Recast the stretch of the listing from the line containing "Like the post" through the line containing "point(409,142)" as a two-column CSV with the headers input and output, one row per text paired with its answer. Put each value in a single quoted field, with line breaks replaced by spaces.

::::

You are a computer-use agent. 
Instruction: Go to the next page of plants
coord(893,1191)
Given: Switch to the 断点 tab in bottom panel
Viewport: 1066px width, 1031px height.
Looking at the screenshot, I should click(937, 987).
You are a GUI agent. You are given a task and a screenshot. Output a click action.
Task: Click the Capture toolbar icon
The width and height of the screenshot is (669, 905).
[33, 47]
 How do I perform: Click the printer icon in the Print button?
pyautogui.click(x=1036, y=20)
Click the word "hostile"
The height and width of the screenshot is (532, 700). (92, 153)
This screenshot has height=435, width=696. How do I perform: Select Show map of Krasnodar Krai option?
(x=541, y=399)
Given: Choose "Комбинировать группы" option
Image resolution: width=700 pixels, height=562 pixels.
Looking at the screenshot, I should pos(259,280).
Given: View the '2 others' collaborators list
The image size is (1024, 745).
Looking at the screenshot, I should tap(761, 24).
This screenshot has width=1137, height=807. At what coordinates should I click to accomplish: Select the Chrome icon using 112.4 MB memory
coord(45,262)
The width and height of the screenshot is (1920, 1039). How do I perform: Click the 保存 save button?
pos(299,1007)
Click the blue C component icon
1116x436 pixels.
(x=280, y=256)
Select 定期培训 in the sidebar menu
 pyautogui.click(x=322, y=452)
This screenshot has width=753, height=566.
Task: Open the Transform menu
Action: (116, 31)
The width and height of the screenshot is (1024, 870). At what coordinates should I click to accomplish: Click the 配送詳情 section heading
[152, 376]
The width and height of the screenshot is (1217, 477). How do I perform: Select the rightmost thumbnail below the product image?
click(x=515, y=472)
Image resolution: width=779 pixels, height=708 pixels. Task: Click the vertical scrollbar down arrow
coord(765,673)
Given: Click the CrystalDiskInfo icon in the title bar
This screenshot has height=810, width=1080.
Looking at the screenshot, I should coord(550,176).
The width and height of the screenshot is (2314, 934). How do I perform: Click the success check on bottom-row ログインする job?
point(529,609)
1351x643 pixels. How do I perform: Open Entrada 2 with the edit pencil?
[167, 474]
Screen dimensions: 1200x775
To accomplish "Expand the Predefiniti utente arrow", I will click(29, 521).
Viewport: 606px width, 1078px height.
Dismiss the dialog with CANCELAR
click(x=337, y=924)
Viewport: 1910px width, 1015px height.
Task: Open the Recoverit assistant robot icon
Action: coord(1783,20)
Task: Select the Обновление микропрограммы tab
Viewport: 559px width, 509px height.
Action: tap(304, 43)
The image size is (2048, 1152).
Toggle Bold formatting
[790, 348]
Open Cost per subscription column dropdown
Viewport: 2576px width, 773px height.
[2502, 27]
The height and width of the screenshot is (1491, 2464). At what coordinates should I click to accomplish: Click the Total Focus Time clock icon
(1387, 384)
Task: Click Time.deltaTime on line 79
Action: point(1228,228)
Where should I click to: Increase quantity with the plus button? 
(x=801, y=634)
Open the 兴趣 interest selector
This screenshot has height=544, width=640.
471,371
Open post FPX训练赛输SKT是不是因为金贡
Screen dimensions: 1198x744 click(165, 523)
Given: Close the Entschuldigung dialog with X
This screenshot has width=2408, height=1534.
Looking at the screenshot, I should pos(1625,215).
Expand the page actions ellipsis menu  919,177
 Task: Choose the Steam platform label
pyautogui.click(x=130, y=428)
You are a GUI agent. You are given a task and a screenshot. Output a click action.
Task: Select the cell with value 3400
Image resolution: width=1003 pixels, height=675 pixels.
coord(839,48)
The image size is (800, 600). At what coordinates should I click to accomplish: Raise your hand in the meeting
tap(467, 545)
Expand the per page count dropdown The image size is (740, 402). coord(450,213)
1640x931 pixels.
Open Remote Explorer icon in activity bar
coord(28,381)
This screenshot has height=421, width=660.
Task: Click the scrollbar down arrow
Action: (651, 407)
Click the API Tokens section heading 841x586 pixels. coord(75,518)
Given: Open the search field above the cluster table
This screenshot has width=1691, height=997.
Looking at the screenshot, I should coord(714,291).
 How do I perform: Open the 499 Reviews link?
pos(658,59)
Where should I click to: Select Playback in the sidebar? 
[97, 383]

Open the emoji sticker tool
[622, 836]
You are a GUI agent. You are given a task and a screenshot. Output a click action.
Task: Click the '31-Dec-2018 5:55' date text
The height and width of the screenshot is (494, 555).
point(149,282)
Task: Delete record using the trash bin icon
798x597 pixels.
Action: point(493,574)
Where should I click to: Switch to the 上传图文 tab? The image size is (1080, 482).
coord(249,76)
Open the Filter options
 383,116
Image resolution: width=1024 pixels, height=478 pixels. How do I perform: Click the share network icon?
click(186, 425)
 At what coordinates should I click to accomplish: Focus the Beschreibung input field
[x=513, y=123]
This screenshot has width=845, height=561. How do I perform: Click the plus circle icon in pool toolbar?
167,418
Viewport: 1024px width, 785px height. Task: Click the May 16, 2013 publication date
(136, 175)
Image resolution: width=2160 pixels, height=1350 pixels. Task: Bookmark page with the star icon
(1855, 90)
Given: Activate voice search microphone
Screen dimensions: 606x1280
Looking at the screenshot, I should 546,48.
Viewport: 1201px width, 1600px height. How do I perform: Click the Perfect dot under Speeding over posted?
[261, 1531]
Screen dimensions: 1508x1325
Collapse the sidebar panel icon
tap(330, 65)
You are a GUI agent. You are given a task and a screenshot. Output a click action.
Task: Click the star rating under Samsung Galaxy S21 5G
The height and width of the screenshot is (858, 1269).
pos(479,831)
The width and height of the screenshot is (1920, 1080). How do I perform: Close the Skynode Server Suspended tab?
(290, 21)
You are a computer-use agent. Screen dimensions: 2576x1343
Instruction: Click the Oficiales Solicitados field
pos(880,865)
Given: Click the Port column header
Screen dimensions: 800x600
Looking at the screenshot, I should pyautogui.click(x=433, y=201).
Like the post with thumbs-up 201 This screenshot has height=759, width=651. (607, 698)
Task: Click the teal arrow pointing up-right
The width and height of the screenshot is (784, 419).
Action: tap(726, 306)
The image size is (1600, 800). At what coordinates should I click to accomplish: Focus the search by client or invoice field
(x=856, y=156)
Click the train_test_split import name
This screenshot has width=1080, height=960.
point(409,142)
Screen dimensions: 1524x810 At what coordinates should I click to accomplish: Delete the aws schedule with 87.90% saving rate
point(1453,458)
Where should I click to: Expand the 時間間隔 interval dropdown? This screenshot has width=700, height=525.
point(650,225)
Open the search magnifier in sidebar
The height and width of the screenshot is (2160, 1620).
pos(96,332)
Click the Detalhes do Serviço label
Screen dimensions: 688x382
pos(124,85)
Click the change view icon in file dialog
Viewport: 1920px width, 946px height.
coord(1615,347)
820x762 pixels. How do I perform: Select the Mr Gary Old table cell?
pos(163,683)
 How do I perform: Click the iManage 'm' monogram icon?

::::

▶ _Solution_
input,output
"Like the post with thumbs-up 201 This screenshot has height=759, width=651.","(607, 698)"
"Task: Click the teal arrow pointing up-right The width and height of the screenshot is (784, 419).","Action: tap(726, 306)"
"The image size is (1600, 800). At what coordinates should I click to accomplish: Focus the search by client or invoice field","(x=856, y=156)"
"Click the train_test_split import name This screenshot has width=1080, height=960.","point(409,142)"